### [WORK INSTRUCTION]
Each line in the material below, starting at the one with "179x140 pixels. How" and ending at the one with "Task: Select the Last.fm source", is to be reproduced exactly; no picture is to be copied.

--------

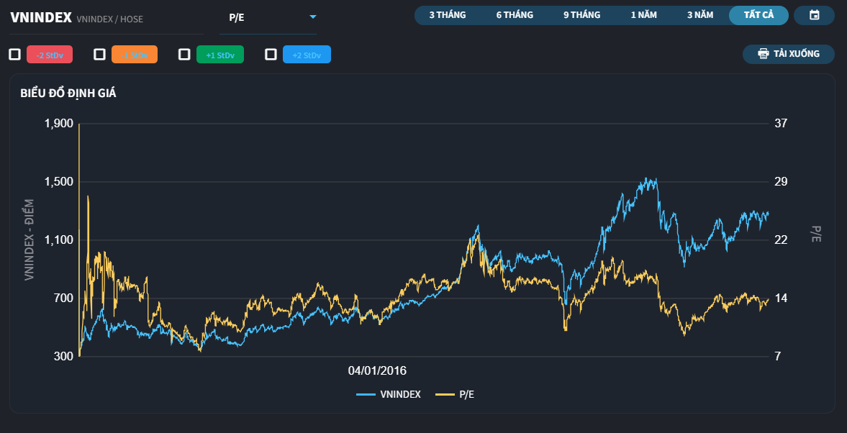
Task: Choose the 9 THÁNG period tab
Action: coord(581,15)
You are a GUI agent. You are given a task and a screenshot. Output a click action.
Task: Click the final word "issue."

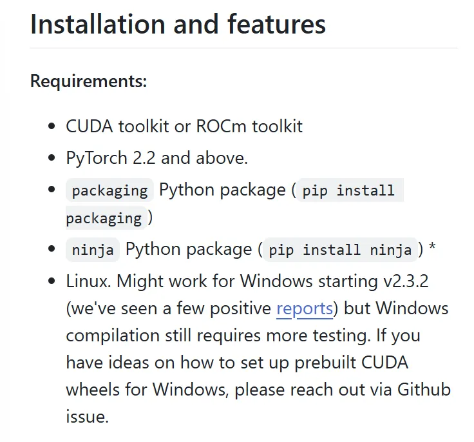coord(87,416)
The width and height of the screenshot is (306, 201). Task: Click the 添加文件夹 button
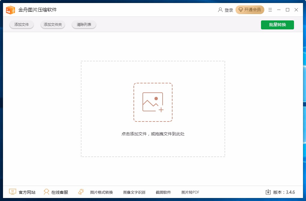pyautogui.click(x=53, y=25)
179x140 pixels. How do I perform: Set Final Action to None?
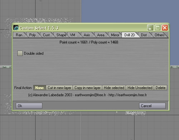click(x=40, y=88)
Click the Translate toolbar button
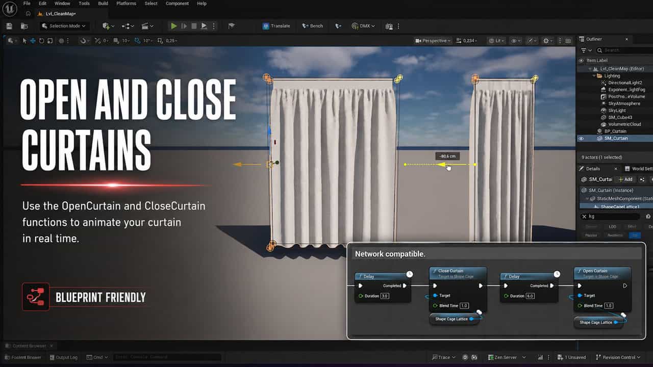 tap(276, 26)
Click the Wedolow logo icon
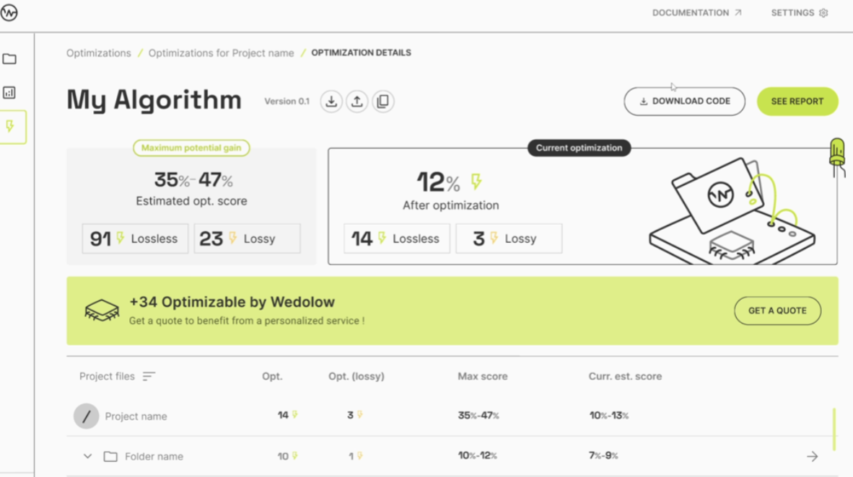 pos(9,13)
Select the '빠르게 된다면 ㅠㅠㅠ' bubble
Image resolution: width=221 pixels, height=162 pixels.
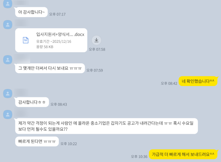37,142
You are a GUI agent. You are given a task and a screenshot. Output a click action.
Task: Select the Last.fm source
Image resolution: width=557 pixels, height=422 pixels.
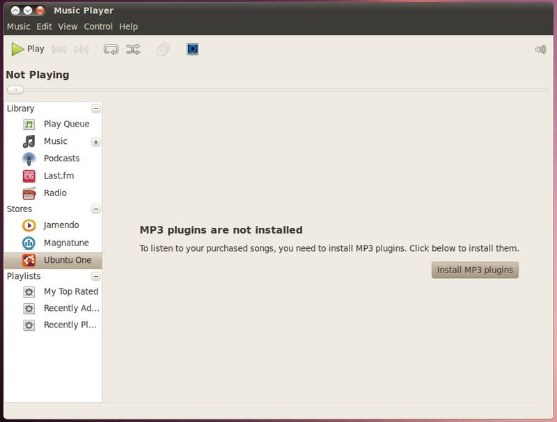pos(58,176)
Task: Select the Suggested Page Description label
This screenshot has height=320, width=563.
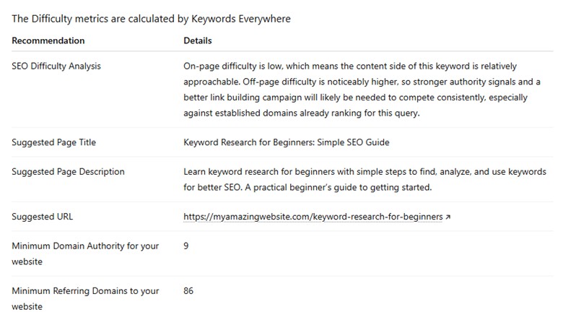Action: [x=68, y=172]
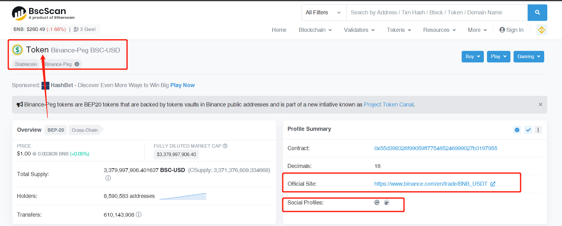Click the blue search magnifier button
The image size is (562, 226).
tap(537, 12)
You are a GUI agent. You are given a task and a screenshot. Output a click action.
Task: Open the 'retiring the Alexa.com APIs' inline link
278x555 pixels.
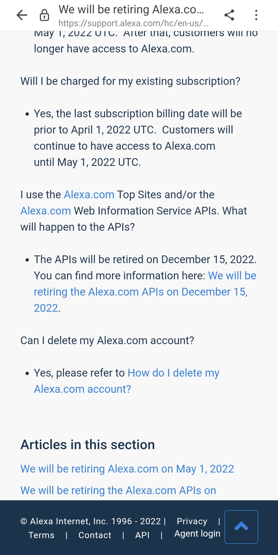tap(141, 292)
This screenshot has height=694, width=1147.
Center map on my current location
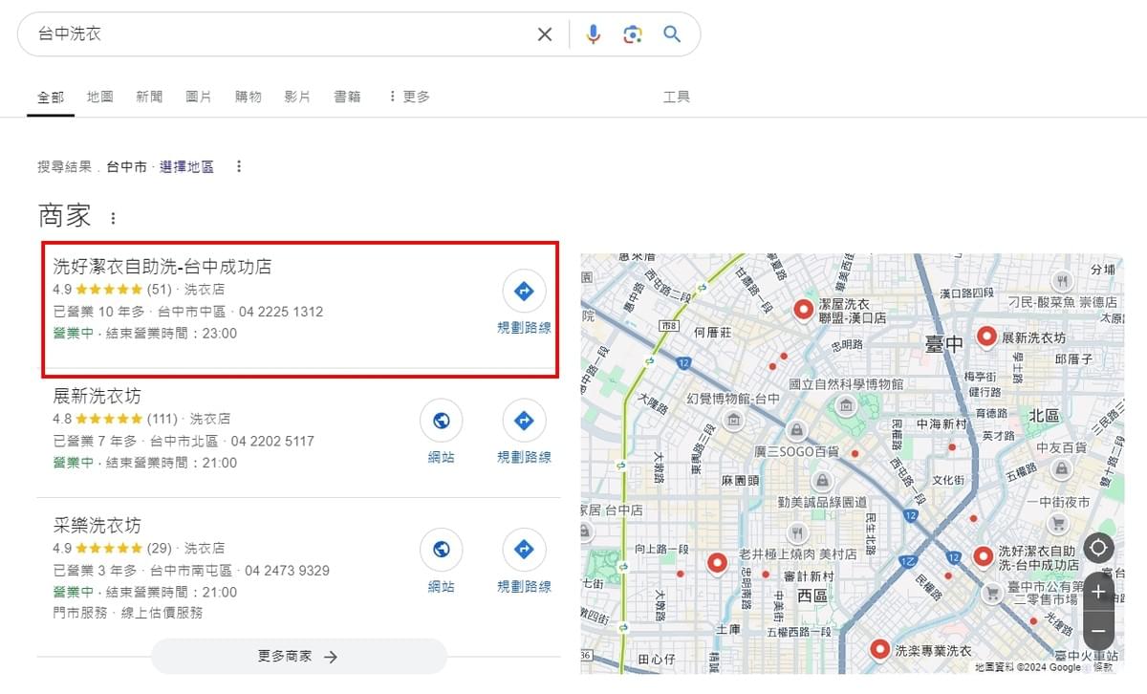tap(1098, 548)
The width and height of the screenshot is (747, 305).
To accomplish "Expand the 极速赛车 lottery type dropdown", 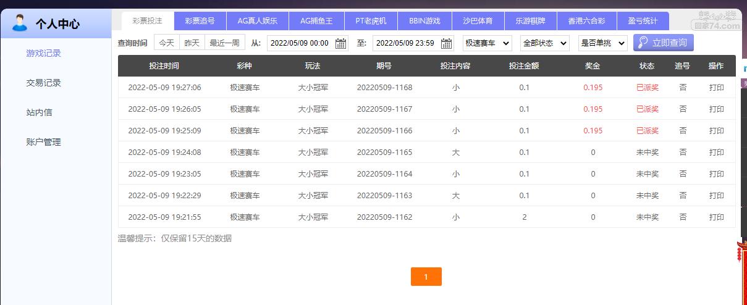I will [x=487, y=43].
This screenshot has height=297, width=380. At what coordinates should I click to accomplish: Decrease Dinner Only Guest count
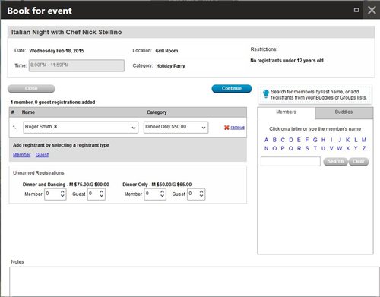201,196
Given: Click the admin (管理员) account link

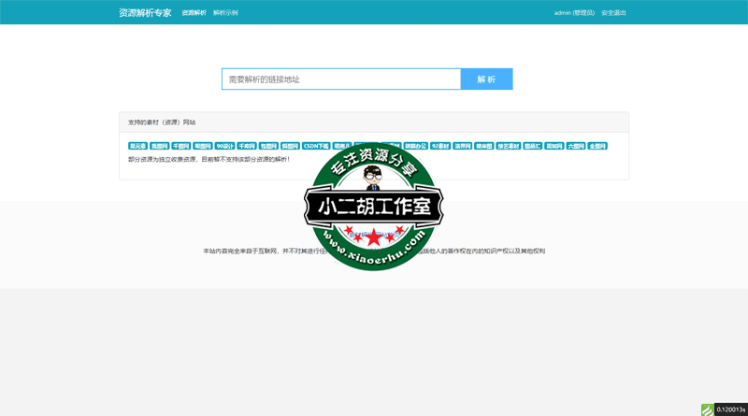Looking at the screenshot, I should pos(574,13).
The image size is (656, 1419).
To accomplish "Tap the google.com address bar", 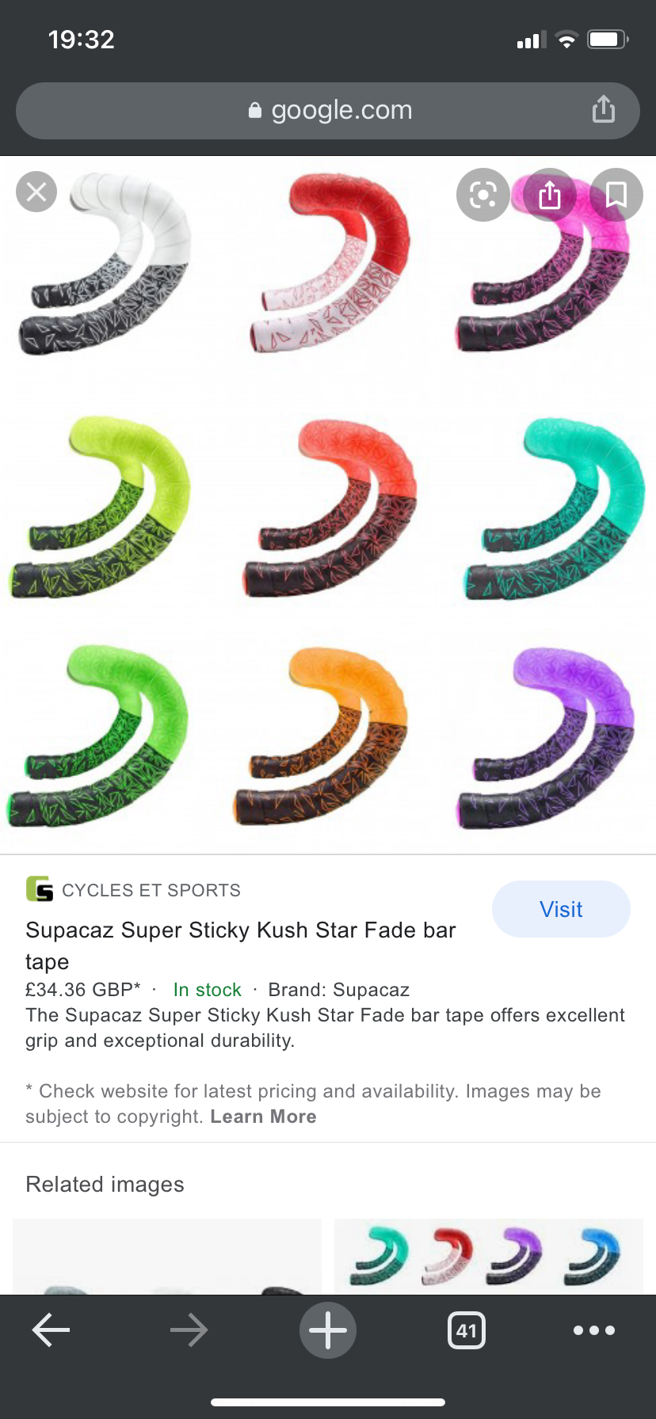I will (328, 111).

--------

### [EXERCISE RESPONSE]
179x140 pixels. How do I perform: Set Final Action to None?
click(x=40, y=88)
Click the Translate toolbar button
 tap(276, 26)
Click the Wedolow logo icon
 pos(9,13)
Select the '빠르게 된다면 ㅠㅠㅠ' bubble
Image resolution: width=221 pixels, height=162 pixels.
37,142
You are a GUI agent. You are given a task and a screenshot. Output a click action.
Task: Select the Last.fm source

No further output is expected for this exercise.